──────── TRECHO FORNECIDO

Evidências e dados científicos são única arma contra negacionismo climático
Imagem: René Cardillo via inteligência artificial
Lidar com o negacionismo climático faz parte do cotidiano de cientistas e jornalistas especializados no tema. Em meio à cobertura sobre a tragédia no Rio Grande do Sul, reportagens de Ecoa relacionando o desastre à crise do clima receberam comentários supostamente embasados em dados científicos para contradizer a ligação entre os eventos.
Para combater a desinformação e impedir que informações incorretas ganhem espaço, Ecoa consultou cientistas e instituições respeitadas para responder às afirmações falsas.
Sim, a agropecuária intensiva tem efeito direto no aquecimento global.
- No Brasil, o agro é responsável por 75% das emissões de gases de efeito estufa
- A maior parte vem da mudança no uso da terra, que é a derrubada de biomas para dar lugar a pastos e plantações
- Florestas esfriam o clima e têm um papel importante na regulação da temperatura do planeta
- Rebanhos de ruminantes emitem metano, o segundo gás de efeito estufa mais abundante gerado pelas atividades do homem
- Agropecuária emite óxido nitroso, produzido a partir dos resíduos dos animais e pelas transformações do nitrogênio de fertilizantes
Basta falar sobre o efeito da pecuária e da agricultura intensiva no clima que as críticas chegam. Mas como a ciência explica o efeito do agronegócio, especialmente a pecuária, no aquecimento global?

────────────────
──────── REGISTROS

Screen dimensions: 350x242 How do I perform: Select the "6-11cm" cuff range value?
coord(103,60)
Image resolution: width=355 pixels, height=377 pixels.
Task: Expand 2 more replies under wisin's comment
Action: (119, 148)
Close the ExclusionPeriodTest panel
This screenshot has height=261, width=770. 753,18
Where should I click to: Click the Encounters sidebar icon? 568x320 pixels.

────────────────

▸ **INSTRUÇÕES**
1 > Responda com base no texto sobre negacionismo climático:
(a) Quem Ecoa consultou para responder às afirmações falsas?
(b) Qual é a parcela das emissões de gases de efeito estufa no Brasil que cabe ao agro?
(c) Que gás é emitido pelos rebanhos de ruminantes?
2 > Continue o texto sobre negacionismo climático depois do último parágrafo.
Os registros vêm de outra fonte.

▸ **RESPOSTAS**
1 >
(a) Cientistas e instituições respeitadas.
(b) 75%.
(c) Metano.

2 >
Todas as atividades do ser humano emitem gases do efeito estufa na atmosfera. Globalmente, 73% das emissões vêm da queima de combustíveis fósseis. No Brasil, o agro é responsável por 75% das emissões, explica Alexandre Araújo Costa, cientista do Clima, professor titular do mestrado em climatologia da Uece (Universidade Estadual do Ceará).
A maior parte disso vem da modificação do uso do solo, ou seja, do desmatamento de biomas florestais para substituição por pastos e plantações. A derrubada das matas altera as emissões porque as árvores e plantas nativas são capazes de capturar e acumular gases.
Um estudo internacional que reuniu pesquisadores do Ifusp (Instituto de Física da USP) e da Unifesp observou que as emissões das florestas esfriam o clima e têm um papel importante na regulação da temperatura do planeta. Derrubando as florestas, o efeito resfriador se perde e o aquecimento global cresce.
Outra parte importante vem da liberação de metano através dos rebanhos de animais ruminantes, principalmente do gado bovino, durante a fermentação entérica, processo digestivo popularmente conhecido como o “arroto do boi”. Com 234,4 milhões de cabeças de gado no país, isso corresponde a cerca de 398 milhões de toneladas de CO2-equivalente provenientes da fermentação entérica.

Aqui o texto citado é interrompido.